Paliy was detained by militiamen at 21:11 hours on 11 February. According to the witnesses and Paliy himself, those who detained him referred to the order issued by general Beloborodov. During the trial Paliy requested to summon Beloborodov as a witness. The request was refused ‘as immaterial’. During two days Paliy was kept in the cooler of the district precinct (with seven other inmates — the cell’s the capacity is four). The detained advocate was kept without sleep and food. The latter is unimportant since Paliy went on hunger strike at the moment of his detainment. On 16 February his health deteriorated to such an extent that motor ambulance was summoned to help him four times. On 17 February Paliy’s advocates managed to meet their client. They insisted on medical expertise, and later Paliy was taken to the same ward of the city hospital, where some time before his client had been kept. The court ruling is still in force: having left the hospital, Paliy must be arrested for the remaining four days.

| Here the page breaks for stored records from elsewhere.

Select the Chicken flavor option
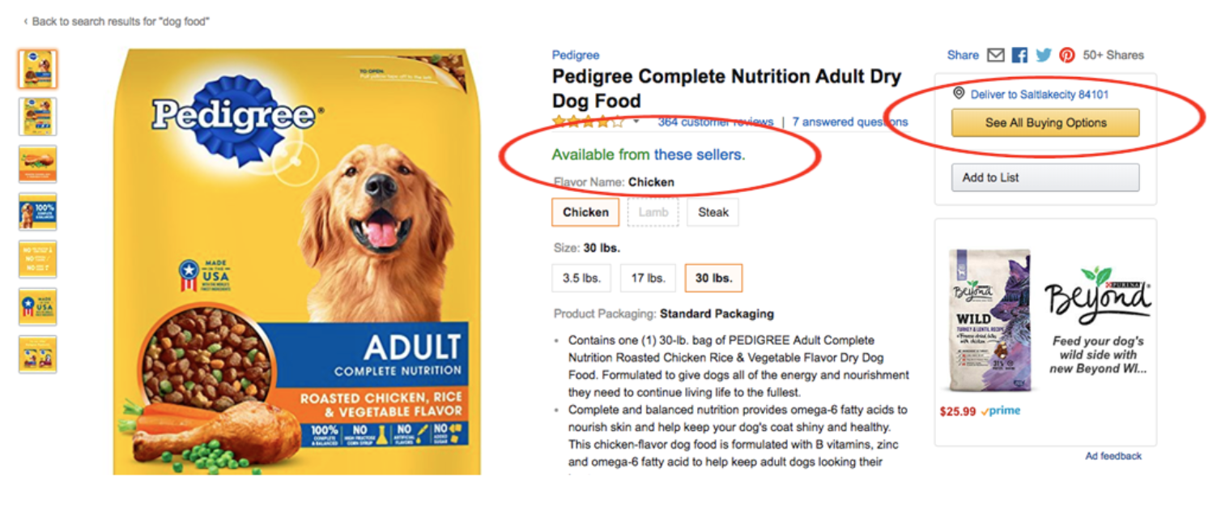Screen dimensions: 1221x507 tap(585, 212)
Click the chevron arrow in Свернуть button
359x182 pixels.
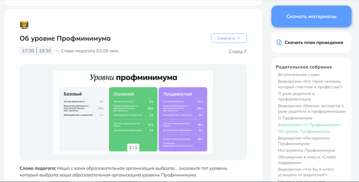(239, 38)
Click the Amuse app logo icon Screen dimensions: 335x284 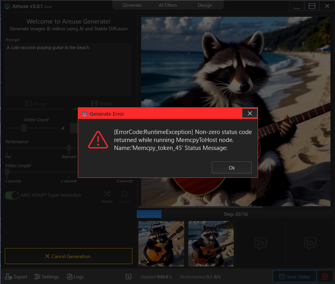7,6
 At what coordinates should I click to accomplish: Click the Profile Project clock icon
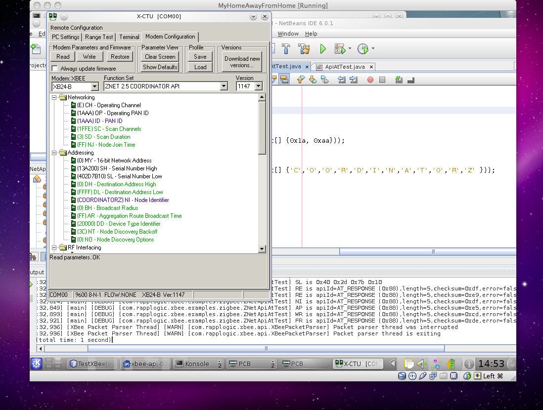(362, 48)
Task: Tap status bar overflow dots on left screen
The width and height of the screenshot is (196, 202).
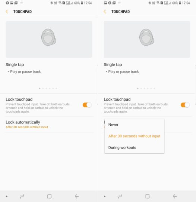Action: 22,3
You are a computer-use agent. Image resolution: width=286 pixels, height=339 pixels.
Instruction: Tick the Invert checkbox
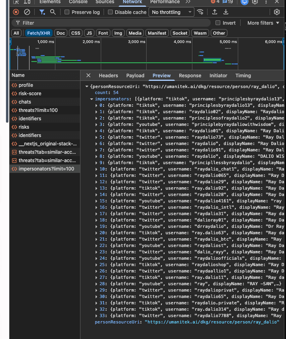tap(218, 23)
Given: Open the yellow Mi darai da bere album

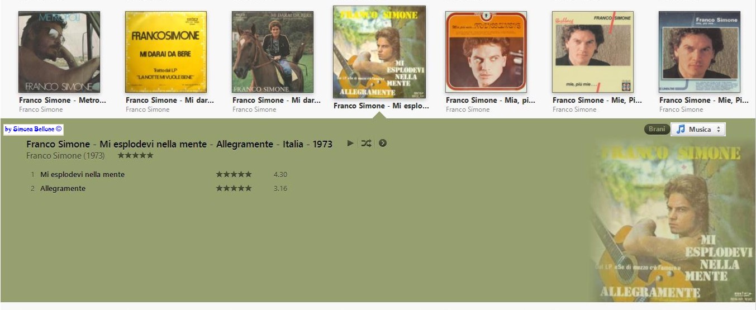Looking at the screenshot, I should [x=166, y=52].
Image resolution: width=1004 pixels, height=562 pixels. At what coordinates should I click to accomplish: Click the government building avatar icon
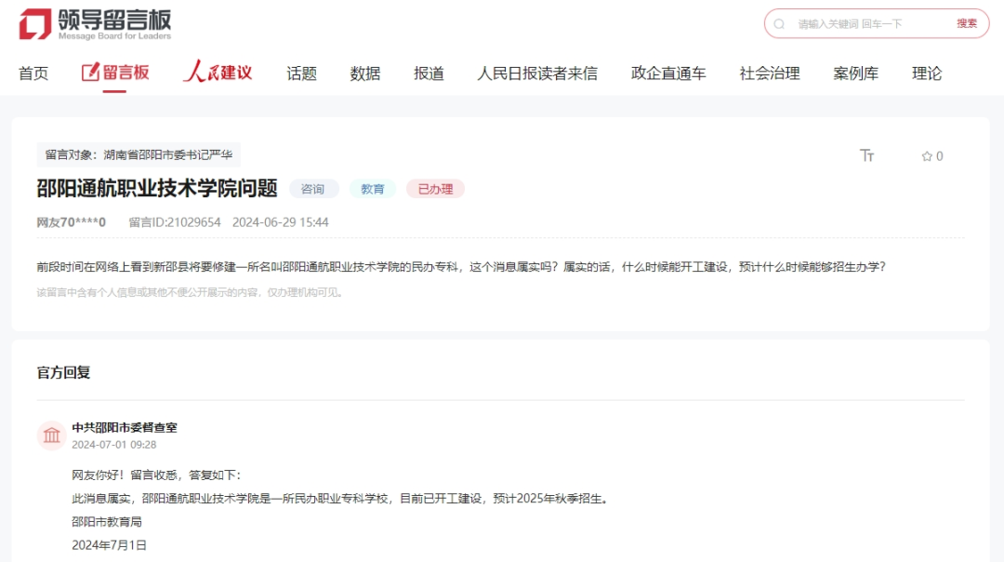(51, 434)
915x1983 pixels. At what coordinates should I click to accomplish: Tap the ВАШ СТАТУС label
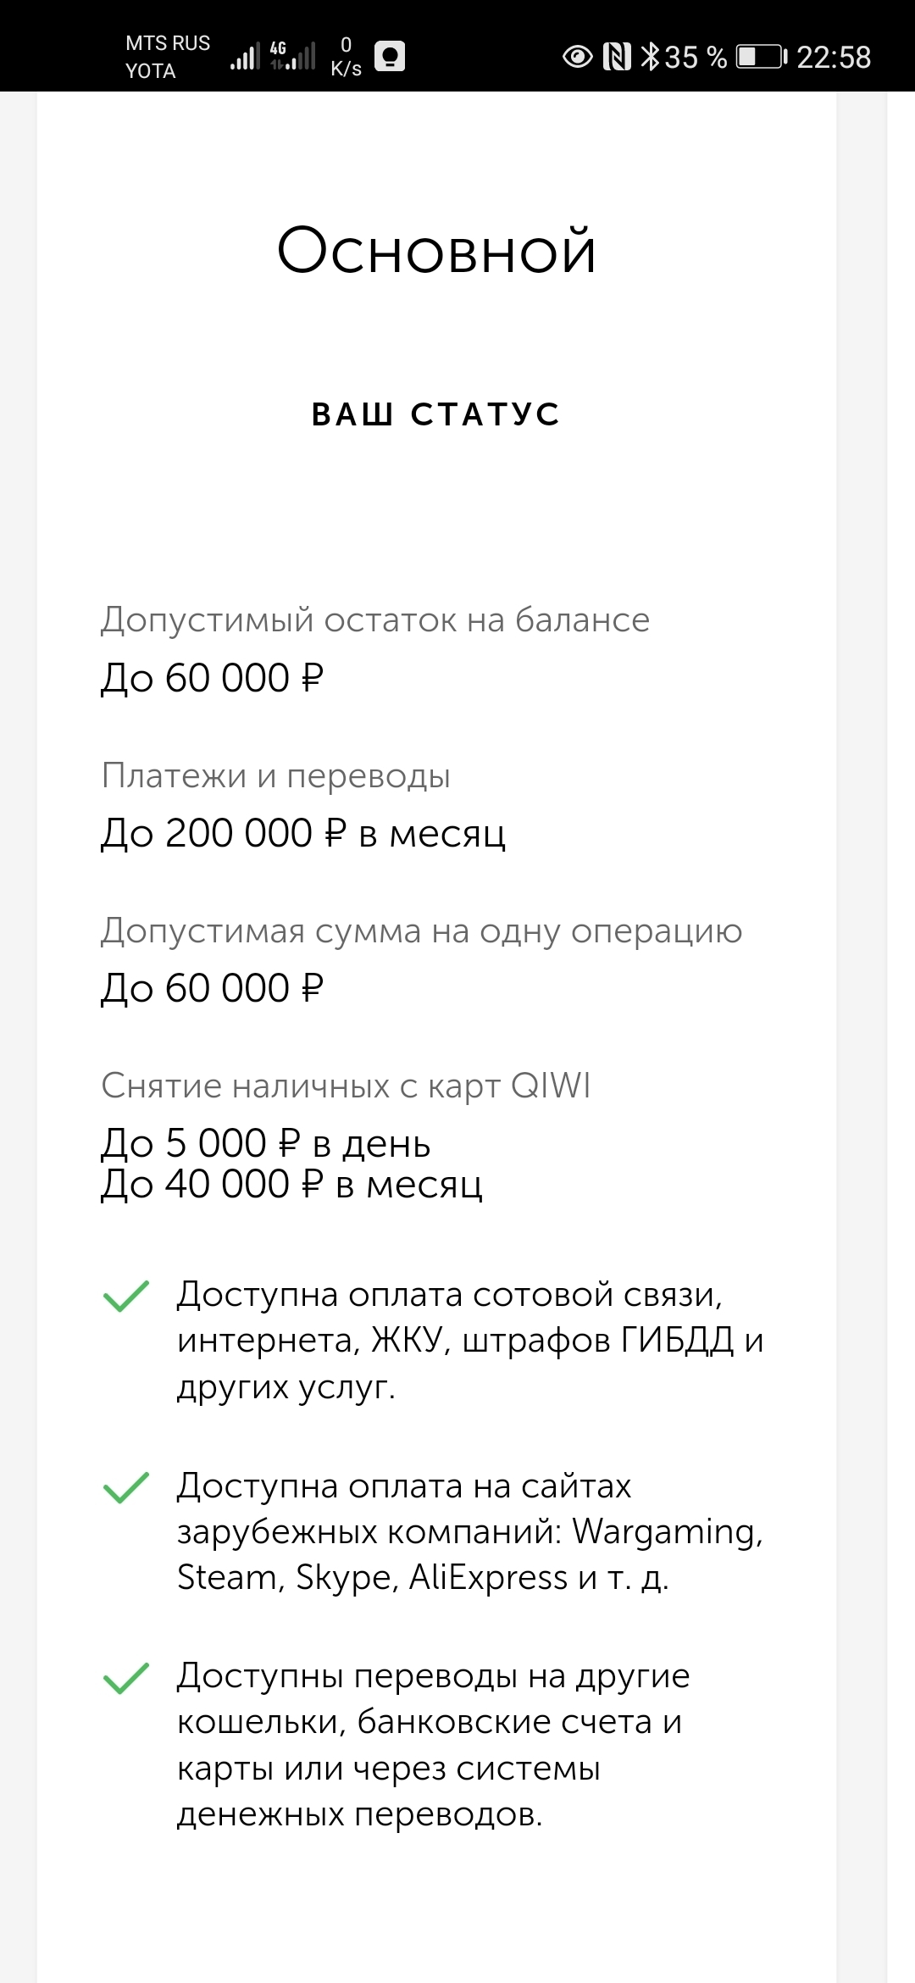pos(436,414)
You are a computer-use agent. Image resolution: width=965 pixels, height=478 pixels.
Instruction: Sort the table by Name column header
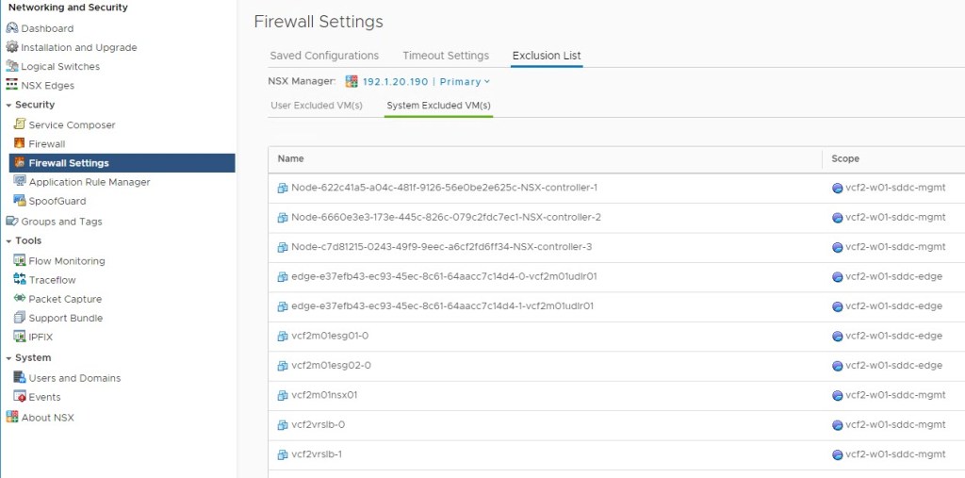click(x=291, y=158)
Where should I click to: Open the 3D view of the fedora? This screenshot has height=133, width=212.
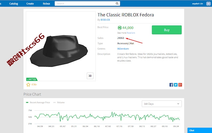pyautogui.click(x=90, y=76)
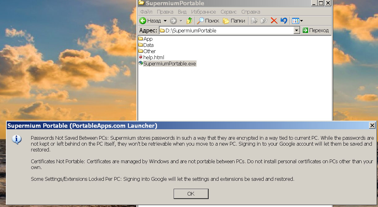Click the blue Undo arrow icon
The height and width of the screenshot is (207, 378).
pos(284,21)
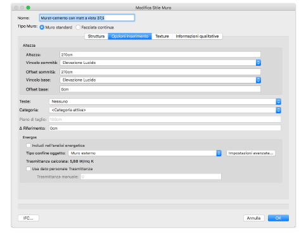Click the Impostazioni avanzate button
The height and width of the screenshot is (236, 306).
tap(251, 153)
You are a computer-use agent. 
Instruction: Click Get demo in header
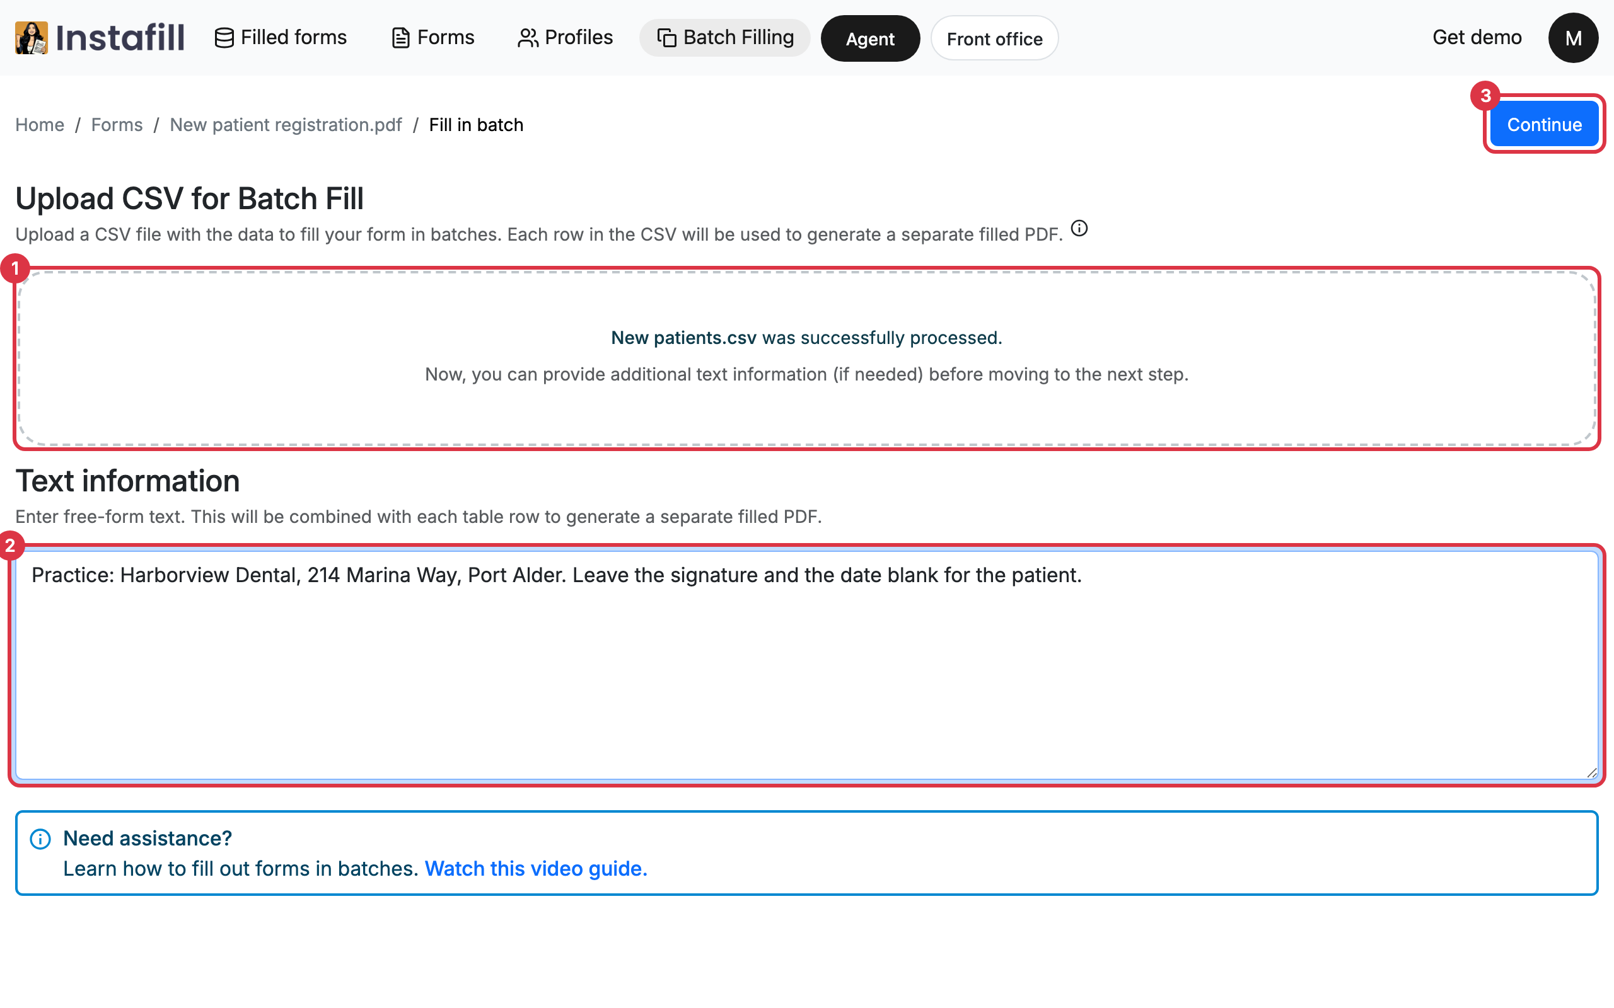(1477, 37)
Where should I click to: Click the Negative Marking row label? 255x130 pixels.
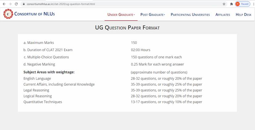[x=39, y=64]
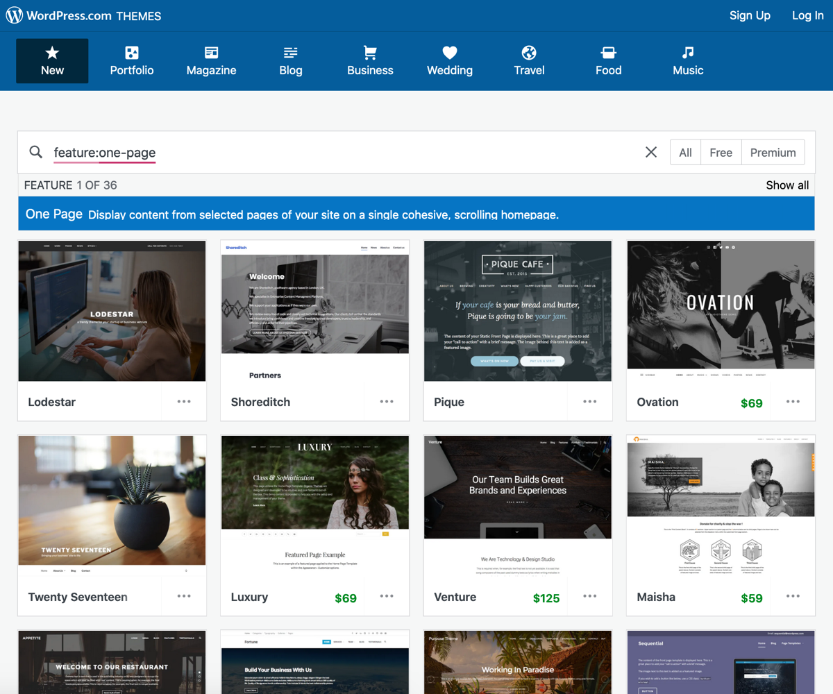Click the Sign Up link
833x694 pixels.
750,15
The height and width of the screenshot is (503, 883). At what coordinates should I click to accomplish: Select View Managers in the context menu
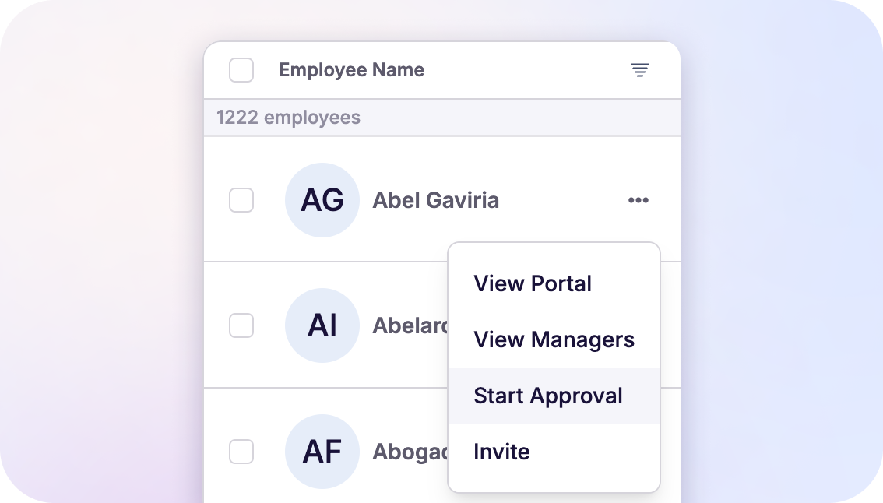point(554,339)
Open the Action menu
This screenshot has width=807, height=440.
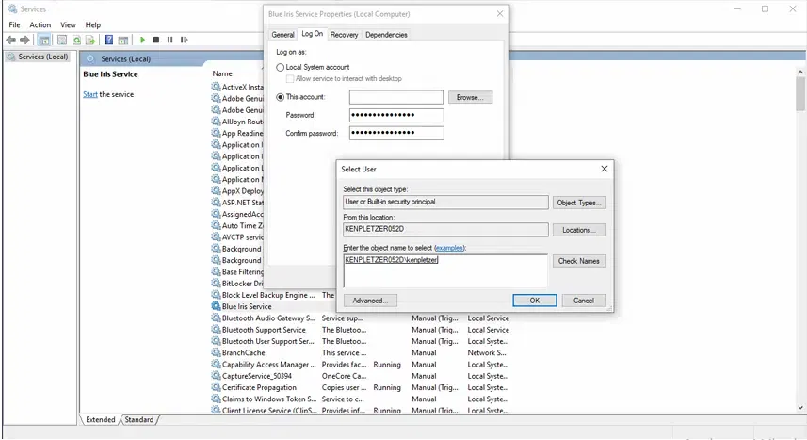point(40,24)
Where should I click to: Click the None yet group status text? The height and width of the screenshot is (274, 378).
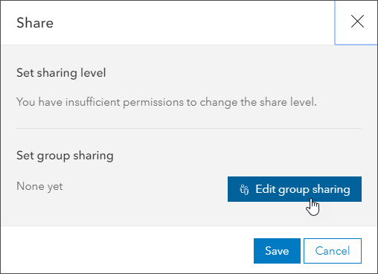[x=39, y=186]
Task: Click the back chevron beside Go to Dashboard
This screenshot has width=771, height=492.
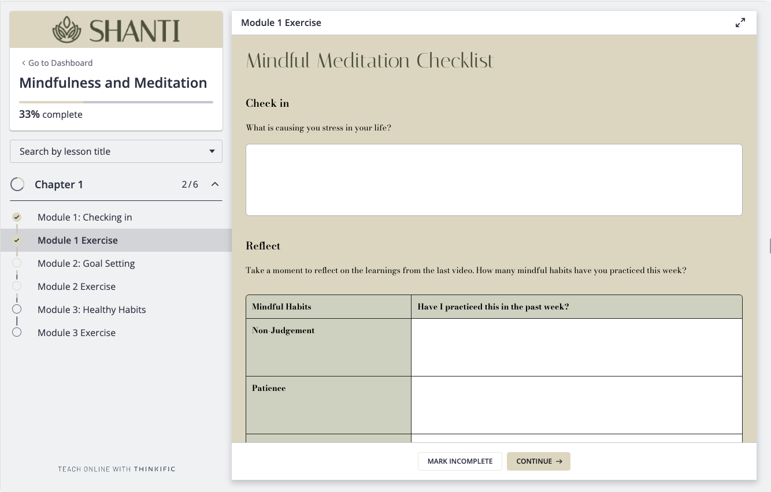Action: 23,63
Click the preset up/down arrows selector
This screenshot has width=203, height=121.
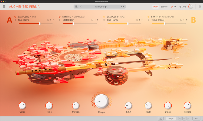tap(123, 6)
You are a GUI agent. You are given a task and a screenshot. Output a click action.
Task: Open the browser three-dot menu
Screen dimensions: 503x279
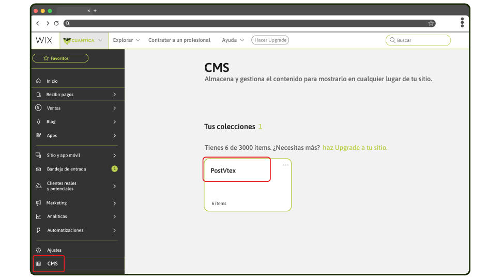(462, 23)
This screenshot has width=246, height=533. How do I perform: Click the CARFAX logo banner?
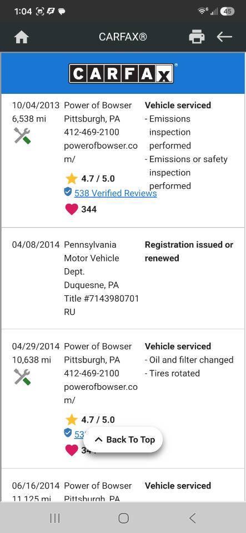coord(123,73)
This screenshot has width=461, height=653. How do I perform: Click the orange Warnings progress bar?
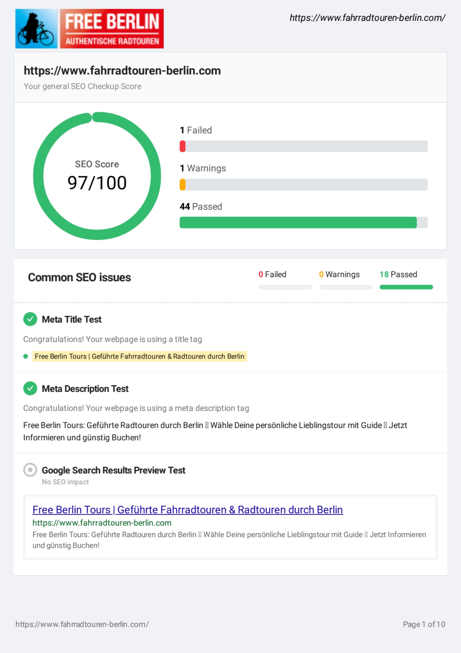click(x=303, y=185)
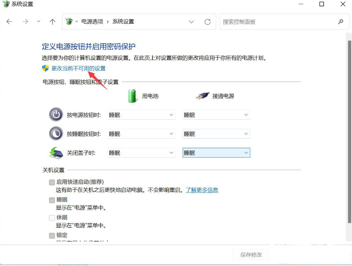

Paliy says that he has been warned that he will have ‘troubles’ with law-enforcing agencies. Sebastopol militia started to gather information against him without opening the operating file, thus violating the law on the ODA. Some top brass form Sebastopol militia phoned to the author of this note and asked for the information of all participants of the picket, which was organized by the Sebastopol human rights protection group. My refusal astonished the investigator.

Advocates of the city held a meeting where they unanimously condemned the actions of the Sebastopol militia and court. Many speakers gave examples from their own practice, when militia exerted pressure on the advocates in connection with their professional activities. The behavior of the local mass media is rather characteristic. They are silent about the events connected with Paliy’s arrest. In private conversations some newsmen say that Sebastopol advocates are too weak, and it is not worthwhile to quarrel with militia because of them. Others confess that they are afraid of militia and ask pay for the fear.

Now the Ukrainian militia is very active, purging the local authorities in the Crimea. They declare that they are capable of fighting efficiently with any forms of crime at any level. It would be grand if they could fight the crime within militia on the general’s level.